Major General Walker and his ADC for operations, Brig. Gen. John G. Wheelock HI, were not as interested in killing NVA in Cambodia as they were in disrupting the enemy's infrastructure by capturing or destroying supplies, and plans and operations were tailored to that end. Intelligence had generally fixed the locations of enemy base camps across the border, and Walker and Wheelock selected what they hoped would be undefended clearings sufficiently close to the suspected sites to enable their battalions that were being airmobiled in to capture them before the enemy could evacuate the facilities, or destroy their documents.

Speed was the key.

That created another problem.
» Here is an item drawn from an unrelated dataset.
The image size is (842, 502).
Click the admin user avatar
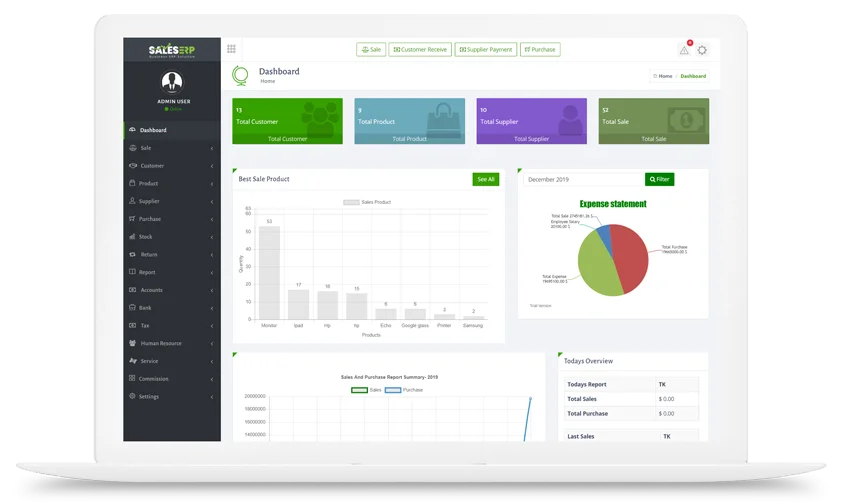(x=171, y=81)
The order to Cambodia reversed their withdrawal from the Central Highlands and taxed the 4th Division, which had limited aviation assets, with moving two brigades from the An Khe AO to Cambodia without benefit of forward operating bases. This made for a long and vulnerable supply line, originating with the U.S. Army Support Command, Qui Nhon, near Highway 1 on the coast, north to Highway 19, then west to An Khe and farther to Pleiku, which is where the ARVN area of operations began and where things got tricky. The ARVN had not had the resources to sweep and secure Highway 19, so the 4th Division had to commit its 2-8 Mechanized Infantry and 1-10 Cavalry to reopen the road farther west through the mountains to Plei D'Jereng, which sat in one of the mountain valleys along the border just south of the highway. There an airstrip already existed, and there, beginning on 4 May, under the control of the HQ, 4th Division Support Command, convoy after supply convoy did arrive. So did plenty, but not enough, supply helicopters, as the 4th Division rushed to build up a forward support area in an effort to adhere to the invasion timetable.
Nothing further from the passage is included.